■ What to work on: Find every line in the data that contains the string "width" and copy each of those lines.

(Dataset items)

※ ※ ※

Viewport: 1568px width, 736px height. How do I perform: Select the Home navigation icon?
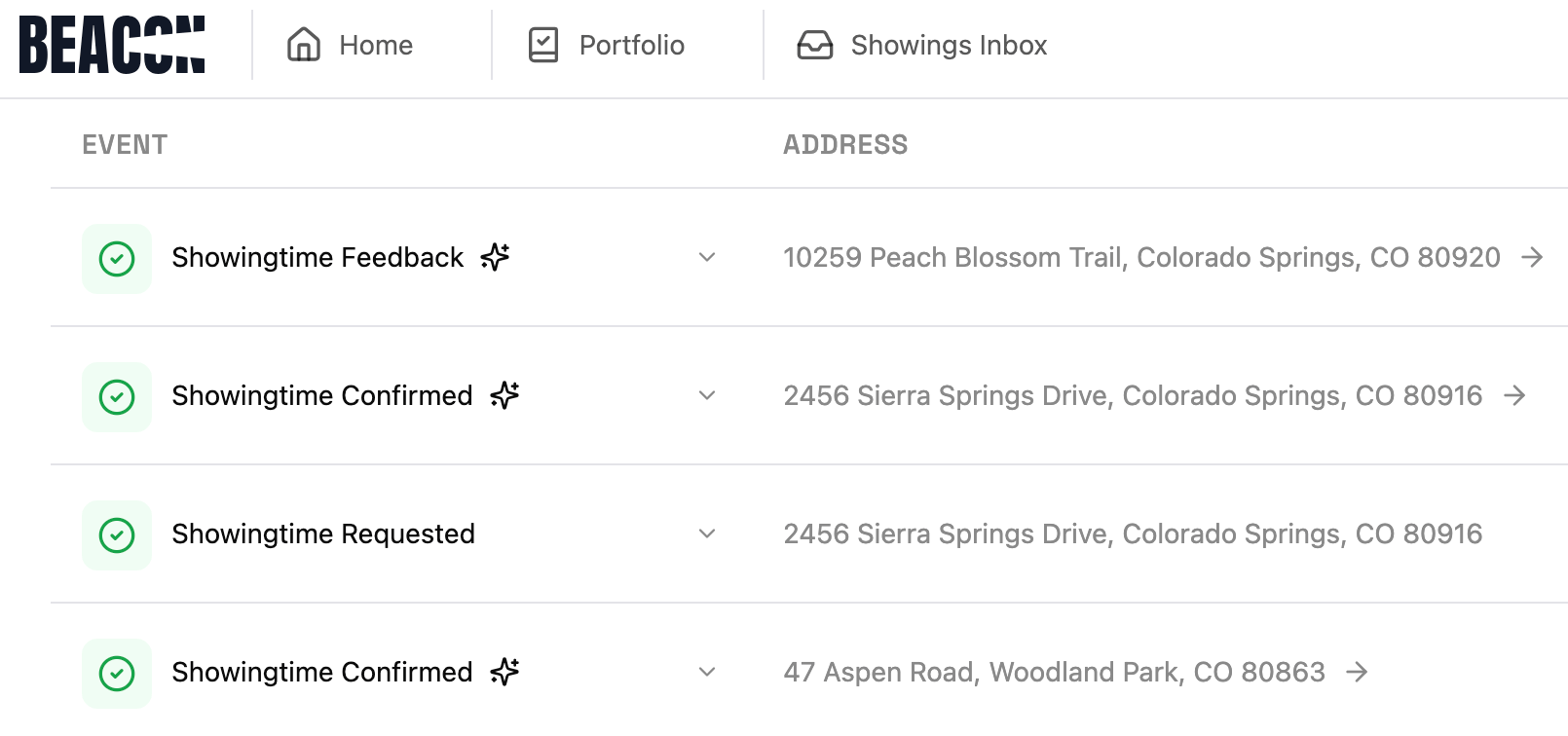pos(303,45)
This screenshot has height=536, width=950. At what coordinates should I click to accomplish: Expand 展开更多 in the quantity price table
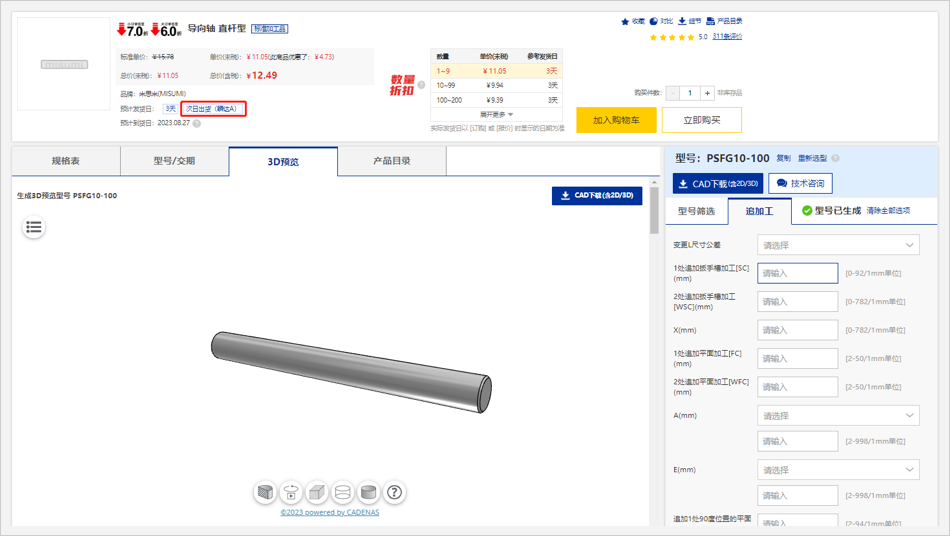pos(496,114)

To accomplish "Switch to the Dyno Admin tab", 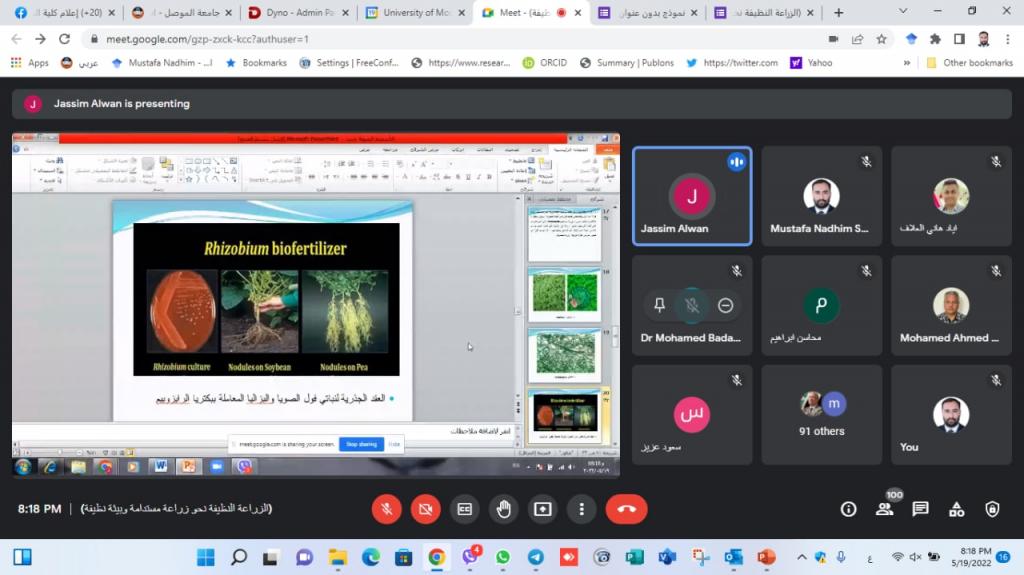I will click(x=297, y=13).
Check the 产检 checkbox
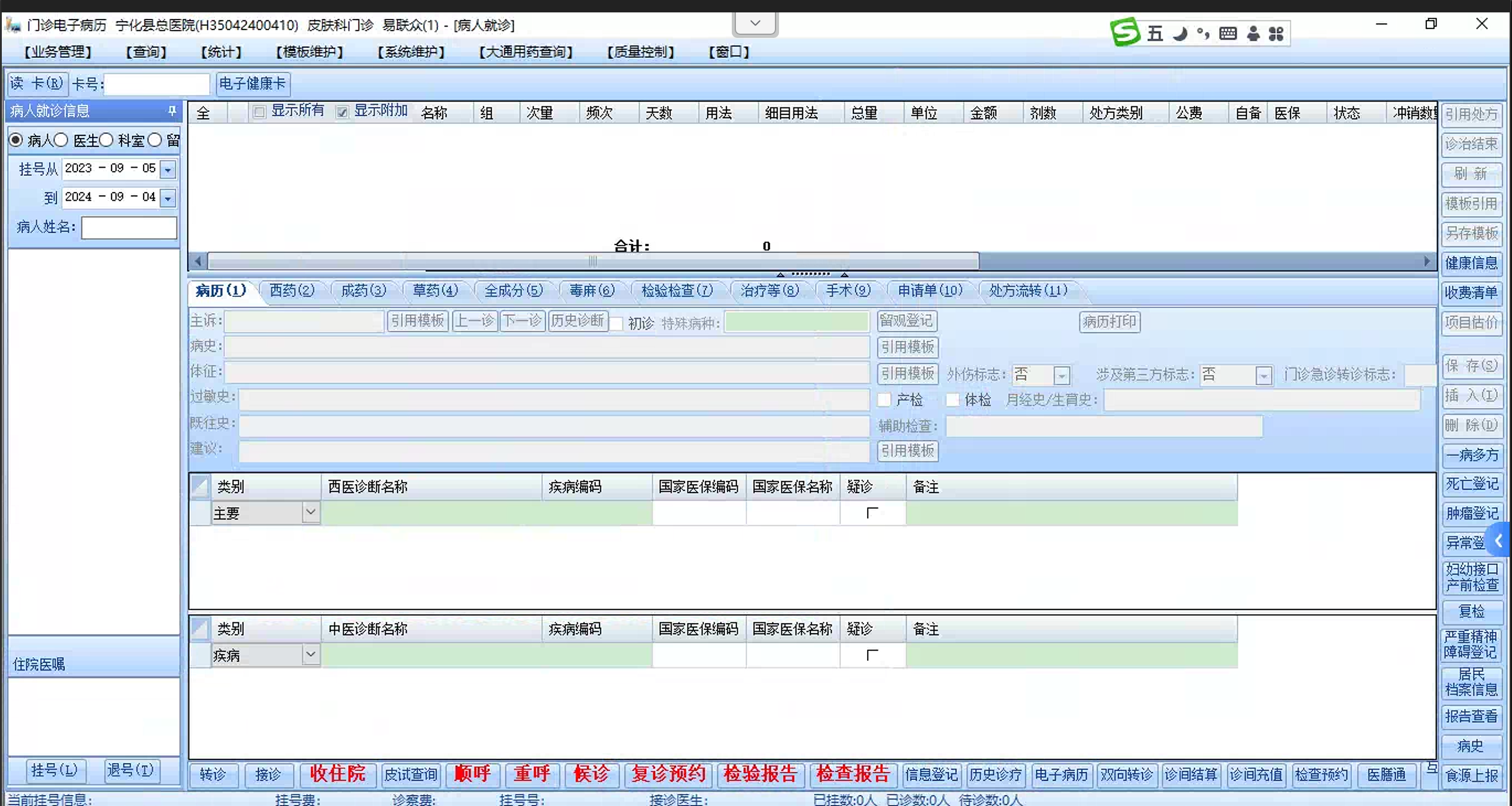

※ ※ ※

■ Exercise solution:
Viewport: 1568px width, 736px height. How do I perform: Select the Home navigation icon?
This screenshot has height=536, width=950. At what coordinates should I click to accomplish: Expand 展开更多 in the quantity price table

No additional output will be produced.